In April 2022, Johnson transferred to the University of Miami to play his final season of college football eligibility for the Miami Hurricanes. He played in all 12 games, starting four, during the 2022 season, posting 26 solo tackles, 22 assisted tackles, 1.5 sacks, and two forced fumbles.

==Professional career==

After going undrafted in the 2023 NFL draft, he signed with the New York Jets on May 5, 2023. He played in all four preseason games for the Jets, posting five solo tackles and eight assisted tackles. Johnson was waived on August 29 and signed to the team's practice squad the next day. He was released on September 12, 2023.

Johnson was signed to the practice squad of the Pittsburgh Steelers on October 24, 2023. He was released shortly after on October 30, 2023.

Johnson was signed to the Arizona Cardinals' practice squad on December 27, 2023. He was released on January 2, 2024.

» **MATERIAL**

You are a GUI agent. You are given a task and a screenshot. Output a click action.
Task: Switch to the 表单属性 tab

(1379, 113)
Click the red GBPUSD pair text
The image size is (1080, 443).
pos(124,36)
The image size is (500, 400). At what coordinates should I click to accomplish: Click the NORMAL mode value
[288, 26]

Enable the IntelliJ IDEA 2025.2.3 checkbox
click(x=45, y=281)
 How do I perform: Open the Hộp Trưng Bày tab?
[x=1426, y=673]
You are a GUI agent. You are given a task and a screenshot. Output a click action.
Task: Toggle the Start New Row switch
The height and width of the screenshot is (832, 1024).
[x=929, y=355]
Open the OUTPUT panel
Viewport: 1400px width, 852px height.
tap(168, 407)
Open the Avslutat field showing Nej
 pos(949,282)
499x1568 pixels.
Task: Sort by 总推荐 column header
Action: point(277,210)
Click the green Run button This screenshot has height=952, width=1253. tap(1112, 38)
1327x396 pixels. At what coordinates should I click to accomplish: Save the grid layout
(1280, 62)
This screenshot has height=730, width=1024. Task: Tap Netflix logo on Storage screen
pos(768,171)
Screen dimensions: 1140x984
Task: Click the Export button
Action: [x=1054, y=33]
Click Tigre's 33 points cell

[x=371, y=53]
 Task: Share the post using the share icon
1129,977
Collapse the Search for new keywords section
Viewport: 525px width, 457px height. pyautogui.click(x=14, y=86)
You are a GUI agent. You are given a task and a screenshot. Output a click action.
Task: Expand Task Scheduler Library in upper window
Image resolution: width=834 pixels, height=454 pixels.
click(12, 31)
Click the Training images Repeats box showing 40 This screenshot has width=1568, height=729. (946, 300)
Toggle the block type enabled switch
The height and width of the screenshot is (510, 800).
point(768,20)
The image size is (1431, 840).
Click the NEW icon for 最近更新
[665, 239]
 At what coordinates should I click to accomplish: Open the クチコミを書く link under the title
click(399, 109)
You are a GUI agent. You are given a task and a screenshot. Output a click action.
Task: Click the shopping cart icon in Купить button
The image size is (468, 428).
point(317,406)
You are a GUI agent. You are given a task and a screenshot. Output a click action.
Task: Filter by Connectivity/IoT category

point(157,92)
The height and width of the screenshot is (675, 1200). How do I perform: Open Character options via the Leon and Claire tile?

» **INSTRUCTIONS FOR THE TASK**
In the passage on Johnson's football career, replace "Johnson" with "the player" and write out the part starting at "In April 2022, Johnson" and ending at "January 2, 2024.".

» **WORKED ANSWER**
In April 2022, the player transferred to the University of Miami to play his final season of college football eligibility for the Miami Hurricanes. He played in all 12 games, starting four, during the 2022 season, posting 26 solo tackles, 22 assisted tackles, 1.5 sacks, and two forced fumbles.

==Professional career==

After going undrafted in the 2023 NFL draft, he signed with the New York Jets on May 5, 2023. He played in all four preseason games for the Jets, posting five solo tackles and eight assisted tackles. the player was waived on August 29 and signed to the team's practice squad the next day. He was released on September 12, 2023.

the player was signed to the practice squad of the Pittsburgh Steelers on October 24, 2023. He was released shortly after on October 30, 2023.

the player was signed to the Arizona Cardinals' practice squad on December 27, 2023. He was released on January 2, 2024.